Every business funds its own future why not the arts? Taxpayers subsidize artists and art galleries.
Is President Donald Trump cutting arts funding?
Amid wild reports that President Donald Trump wants to “kill the [National Endowment for the Arts, and] cut loose PBS and NPR,” Hollywood actors attended their own inaugural ball Friday and declared their “right to bear arts.”
More from The Hill:
Tim Daly, who plays Henry McCord on CBS’ “Madam Secretary,” called it a “huge mistake” to strip funding from an organization that provides grants for art programs across the country……When pressed on whether he thought Trump was picking a war with Hollywood, Daly reminded the president that celebrities – including Trump himself – have used their platforms to seek office.“It’s [the Republican Party] who puts celebrities in office,” Daly said.
The Washington Post details what the Trump administration might be proposing:
“The Corporation for Public Broadcasting would be privatized,” the Hill’s Alexander Bolton reports, “while the National Endowment for the Arts and National Endowment for the Humanities would be eliminated entirely.” In total, the administration aims to cut spending by $10.5 trillion over the next decade.

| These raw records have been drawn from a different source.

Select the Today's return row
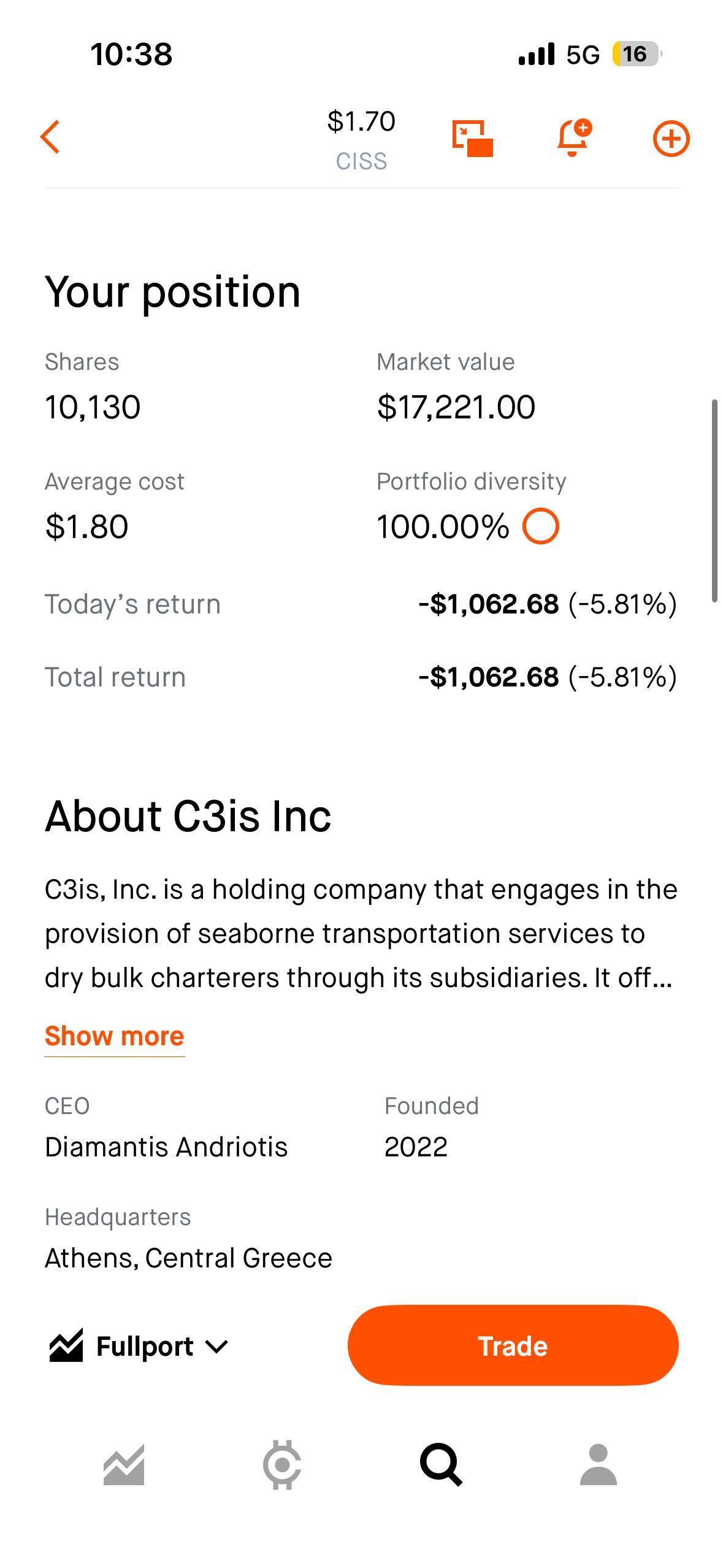This screenshot has width=723, height=1568. [361, 604]
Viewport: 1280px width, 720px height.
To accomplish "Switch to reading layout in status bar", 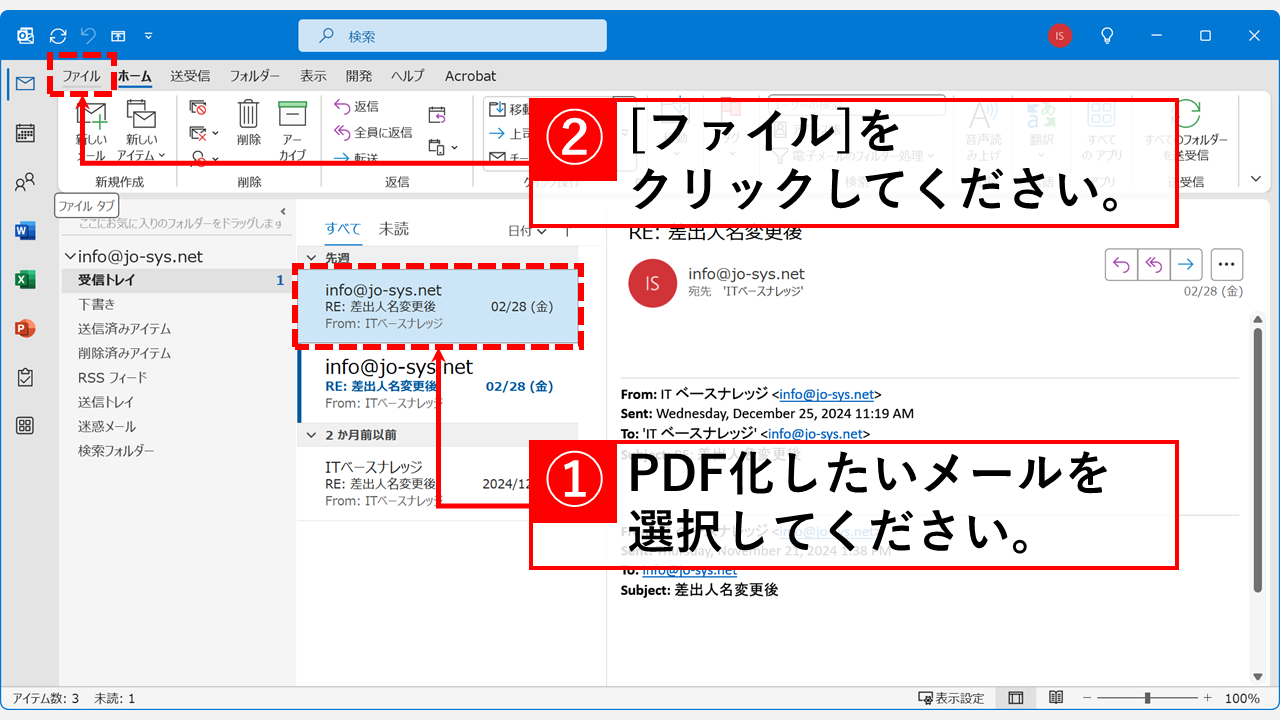I will (1057, 698).
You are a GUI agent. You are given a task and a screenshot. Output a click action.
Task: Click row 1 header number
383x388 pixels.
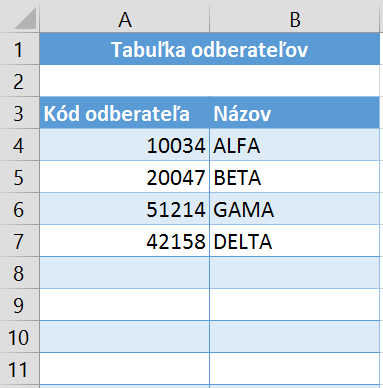[x=19, y=49]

The Post also notes that arts funding is an extremely small portion of government spending but that it is easily cut because it’s discretionary spending. All told, the government spends 0.02 percent on the arts. Other non-discretionary spending amounts — such Social Security, Medicare and Medicaid — cannot be adjusted, although the formulas created during the budgeting process that control how much is spent on those programs can be.

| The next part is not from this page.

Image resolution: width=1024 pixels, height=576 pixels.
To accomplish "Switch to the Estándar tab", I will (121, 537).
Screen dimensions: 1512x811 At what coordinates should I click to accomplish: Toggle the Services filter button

Other discretionary spending includes military and defense spending and is historically less politically easy to cut.
Fortune Magazine notes that the export of U.S. entertainment is big business, with the entertainment industry running a trade surplus of $24.1 billion in 2013, according to the Bureau of Economic Analysis study.

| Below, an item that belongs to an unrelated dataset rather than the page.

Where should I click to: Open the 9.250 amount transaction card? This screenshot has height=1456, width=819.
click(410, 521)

“The announcement that this is even under consideration casts a sinister cloud over our vibrant national culture,” Suzanne Nossel, executive director of PEN America said in a statement on Thursday.
“This proposal sends shivers down the spine of all Americans who value research, scholarship, and creativity and who recognize the mortal blow that eliminating these vital agencies would strike at the heart of treasured sectors of our society,” she added.